━━━ Input records

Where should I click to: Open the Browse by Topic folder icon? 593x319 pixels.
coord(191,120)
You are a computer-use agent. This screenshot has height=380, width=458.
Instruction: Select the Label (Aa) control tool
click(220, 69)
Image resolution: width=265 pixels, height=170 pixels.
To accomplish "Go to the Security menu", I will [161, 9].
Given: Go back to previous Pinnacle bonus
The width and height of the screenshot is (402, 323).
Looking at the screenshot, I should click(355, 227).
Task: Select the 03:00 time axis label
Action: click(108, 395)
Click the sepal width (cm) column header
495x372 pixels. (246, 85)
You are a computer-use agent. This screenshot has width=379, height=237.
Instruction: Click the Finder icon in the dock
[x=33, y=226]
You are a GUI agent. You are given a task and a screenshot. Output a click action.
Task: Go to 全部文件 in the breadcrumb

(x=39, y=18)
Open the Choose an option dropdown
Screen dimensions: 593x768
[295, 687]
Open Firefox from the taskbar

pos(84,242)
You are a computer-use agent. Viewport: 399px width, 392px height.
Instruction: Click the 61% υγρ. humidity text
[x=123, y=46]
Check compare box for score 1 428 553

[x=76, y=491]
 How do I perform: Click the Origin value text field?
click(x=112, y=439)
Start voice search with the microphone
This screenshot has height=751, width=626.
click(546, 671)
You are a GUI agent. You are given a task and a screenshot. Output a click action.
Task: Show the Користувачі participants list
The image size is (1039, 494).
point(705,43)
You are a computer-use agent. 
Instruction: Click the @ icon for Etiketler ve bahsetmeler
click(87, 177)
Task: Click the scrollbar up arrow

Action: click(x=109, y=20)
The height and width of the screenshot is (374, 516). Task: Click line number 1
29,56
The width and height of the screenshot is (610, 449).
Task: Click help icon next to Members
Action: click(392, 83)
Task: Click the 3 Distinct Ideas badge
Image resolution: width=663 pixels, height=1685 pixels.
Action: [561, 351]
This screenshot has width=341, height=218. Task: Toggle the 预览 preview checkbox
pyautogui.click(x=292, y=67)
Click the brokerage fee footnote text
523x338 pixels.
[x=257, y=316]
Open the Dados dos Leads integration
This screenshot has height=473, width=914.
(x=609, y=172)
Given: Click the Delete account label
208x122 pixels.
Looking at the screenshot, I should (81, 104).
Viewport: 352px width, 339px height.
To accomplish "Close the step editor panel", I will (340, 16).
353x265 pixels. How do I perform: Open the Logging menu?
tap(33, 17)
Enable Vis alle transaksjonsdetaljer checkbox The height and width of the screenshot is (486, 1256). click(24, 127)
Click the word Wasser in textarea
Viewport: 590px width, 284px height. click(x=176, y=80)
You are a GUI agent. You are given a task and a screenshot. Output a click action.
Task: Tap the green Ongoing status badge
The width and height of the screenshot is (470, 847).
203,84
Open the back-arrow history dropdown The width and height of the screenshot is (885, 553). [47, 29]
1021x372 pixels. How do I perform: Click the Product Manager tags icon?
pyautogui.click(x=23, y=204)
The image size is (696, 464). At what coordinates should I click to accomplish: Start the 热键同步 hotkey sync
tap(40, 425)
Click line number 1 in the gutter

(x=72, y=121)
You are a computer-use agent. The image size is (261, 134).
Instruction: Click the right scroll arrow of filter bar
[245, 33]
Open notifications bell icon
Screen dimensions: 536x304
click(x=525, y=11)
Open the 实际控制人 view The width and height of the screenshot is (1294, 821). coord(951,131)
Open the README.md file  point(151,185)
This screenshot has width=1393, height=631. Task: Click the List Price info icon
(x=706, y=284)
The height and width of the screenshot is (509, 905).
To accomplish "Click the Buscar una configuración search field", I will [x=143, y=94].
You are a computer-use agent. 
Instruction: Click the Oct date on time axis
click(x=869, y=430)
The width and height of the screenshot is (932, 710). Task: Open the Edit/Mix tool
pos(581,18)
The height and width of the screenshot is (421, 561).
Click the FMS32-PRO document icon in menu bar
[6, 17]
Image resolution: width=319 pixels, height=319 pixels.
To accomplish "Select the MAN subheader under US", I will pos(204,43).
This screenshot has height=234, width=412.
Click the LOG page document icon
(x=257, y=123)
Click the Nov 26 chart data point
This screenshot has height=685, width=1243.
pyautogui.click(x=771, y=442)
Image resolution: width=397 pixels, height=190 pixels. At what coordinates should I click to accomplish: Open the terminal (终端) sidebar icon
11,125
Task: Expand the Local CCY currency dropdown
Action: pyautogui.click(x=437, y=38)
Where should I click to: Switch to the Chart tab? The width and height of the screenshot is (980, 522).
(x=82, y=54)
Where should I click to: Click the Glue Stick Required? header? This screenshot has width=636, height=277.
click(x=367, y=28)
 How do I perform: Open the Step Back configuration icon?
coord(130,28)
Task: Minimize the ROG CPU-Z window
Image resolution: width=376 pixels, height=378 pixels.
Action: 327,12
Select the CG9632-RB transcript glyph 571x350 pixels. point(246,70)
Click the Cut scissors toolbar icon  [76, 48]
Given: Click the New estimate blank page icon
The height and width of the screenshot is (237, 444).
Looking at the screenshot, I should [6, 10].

━━━━━━

Having read the entries, output all of them verbatim.

* Task output:
Where should I click to: Open the Browse by Topic folder icon? 593x319 pixels.
coord(191,120)
You are a computer-use agent. This screenshot has height=380, width=458.
Instruction: Select the Label (Aa) control tool
click(220, 69)
Image resolution: width=265 pixels, height=170 pixels.
To accomplish "Go to the Security menu", I will [161, 9].
Given: Go back to previous Pinnacle bonus
The width and height of the screenshot is (402, 323).
Looking at the screenshot, I should click(355, 227).
Task: Select the 03:00 time axis label
Action: click(108, 395)
Click the sepal width (cm) column header
495x372 pixels. (246, 85)
You are a computer-use agent. This screenshot has width=379, height=237.
Instruction: Click the Finder icon in the dock
[x=33, y=226]
You are a GUI agent. You are given a task and a screenshot. Output a click action.
Task: Go to 全部文件 in the breadcrumb

(x=39, y=18)
Open the Choose an option dropdown
Screen dimensions: 593x768
[295, 687]
Open Firefox from the taskbar

pos(84,242)
You are a computer-use agent. Viewport: 399px width, 392px height.
Instruction: Click the 61% υγρ. humidity text
[x=123, y=46]
Check compare box for score 1 428 553

[x=76, y=491]
 How do I perform: Click the Origin value text field?
click(x=112, y=439)
Start voice search with the microphone
This screenshot has height=751, width=626.
click(546, 671)
You are a GUI agent. You are given a task and a screenshot. Output a click action.
Task: Show the Користувачі participants list
The image size is (1039, 494).
point(705,43)
You are a computer-use agent. 
Instruction: Click the @ icon for Etiketler ve bahsetmeler
click(87, 177)
Task: Click the scrollbar up arrow

Action: click(x=109, y=20)
The height and width of the screenshot is (374, 516). Task: Click line number 1
29,56
The width and height of the screenshot is (610, 449).
Task: Click help icon next to Members
Action: click(392, 83)
Task: Click the 3 Distinct Ideas badge
Image resolution: width=663 pixels, height=1685 pixels.
Action: [561, 351]
This screenshot has width=341, height=218. Task: Toggle the 预览 preview checkbox
pyautogui.click(x=292, y=67)
Click the brokerage fee footnote text
523x338 pixels.
[x=257, y=316]
Open the Dados dos Leads integration
This screenshot has height=473, width=914.
(x=609, y=172)
Given: Click the Delete account label
208x122 pixels.
Looking at the screenshot, I should (81, 104).
Viewport: 352px width, 339px height.
To accomplish "Close the step editor panel", I will (340, 16).
353x265 pixels. How do I perform: Open the Logging menu?
tap(33, 17)
Enable Vis alle transaksjonsdetaljer checkbox The height and width of the screenshot is (486, 1256). click(24, 127)
Click the word Wasser in textarea
Viewport: 590px width, 284px height. click(x=176, y=80)
You are a GUI agent. You are given a task and a screenshot. Output a click action.
Task: Tap the green Ongoing status badge
The width and height of the screenshot is (470, 847).
203,84
Open the back-arrow history dropdown The width and height of the screenshot is (885, 553). [47, 29]
1021x372 pixels. How do I perform: Click the Product Manager tags icon?
pyautogui.click(x=23, y=204)
The image size is (696, 464). At what coordinates should I click to accomplish: Start the 热键同步 hotkey sync
tap(40, 425)
Click line number 1 in the gutter

(x=72, y=121)
You are a computer-use agent. The image size is (261, 134).
Instruction: Click the right scroll arrow of filter bar
[245, 33]
Open notifications bell icon
Screen dimensions: 536x304
click(x=525, y=11)
Open the 实际控制人 view The width and height of the screenshot is (1294, 821). coord(951,131)
Open the README.md file  point(151,185)
This screenshot has width=1393, height=631. Task: Click the List Price info icon
(x=706, y=284)
The height and width of the screenshot is (509, 905).
To accomplish "Click the Buscar una configuración search field", I will [x=143, y=94].
You are a computer-use agent. 
Instruction: Click the Oct date on time axis
click(x=869, y=430)
The width and height of the screenshot is (932, 710). Task: Open the Edit/Mix tool
pos(581,18)
The height and width of the screenshot is (421, 561).
Click the FMS32-PRO document icon in menu bar
[6, 17]
Image resolution: width=319 pixels, height=319 pixels.
To accomplish "Select the MAN subheader under US", I will pos(204,43).
This screenshot has height=234, width=412.
Click the LOG page document icon
(x=257, y=123)
Click the Nov 26 chart data point
This screenshot has height=685, width=1243.
pyautogui.click(x=771, y=442)
Image resolution: width=397 pixels, height=190 pixels. At what coordinates should I click to accomplish: Open the terminal (终端) sidebar icon
11,125
Task: Expand the Local CCY currency dropdown
Action: pyautogui.click(x=437, y=38)
Where should I click to: Switch to the Chart tab? The width and height of the screenshot is (980, 522).
(x=82, y=54)
Where should I click to: Click the Glue Stick Required? header? This screenshot has width=636, height=277.
click(x=367, y=28)
 How do I perform: Open the Step Back configuration icon?
coord(130,28)
Task: Minimize the ROG CPU-Z window
Image resolution: width=376 pixels, height=378 pixels.
Action: 327,12
Select the CG9632-RB transcript glyph 571x350 pixels. point(246,70)
Click the Cut scissors toolbar icon  [76, 48]
Given: Click the New estimate blank page icon
The height and width of the screenshot is (237, 444).
Looking at the screenshot, I should [6, 10].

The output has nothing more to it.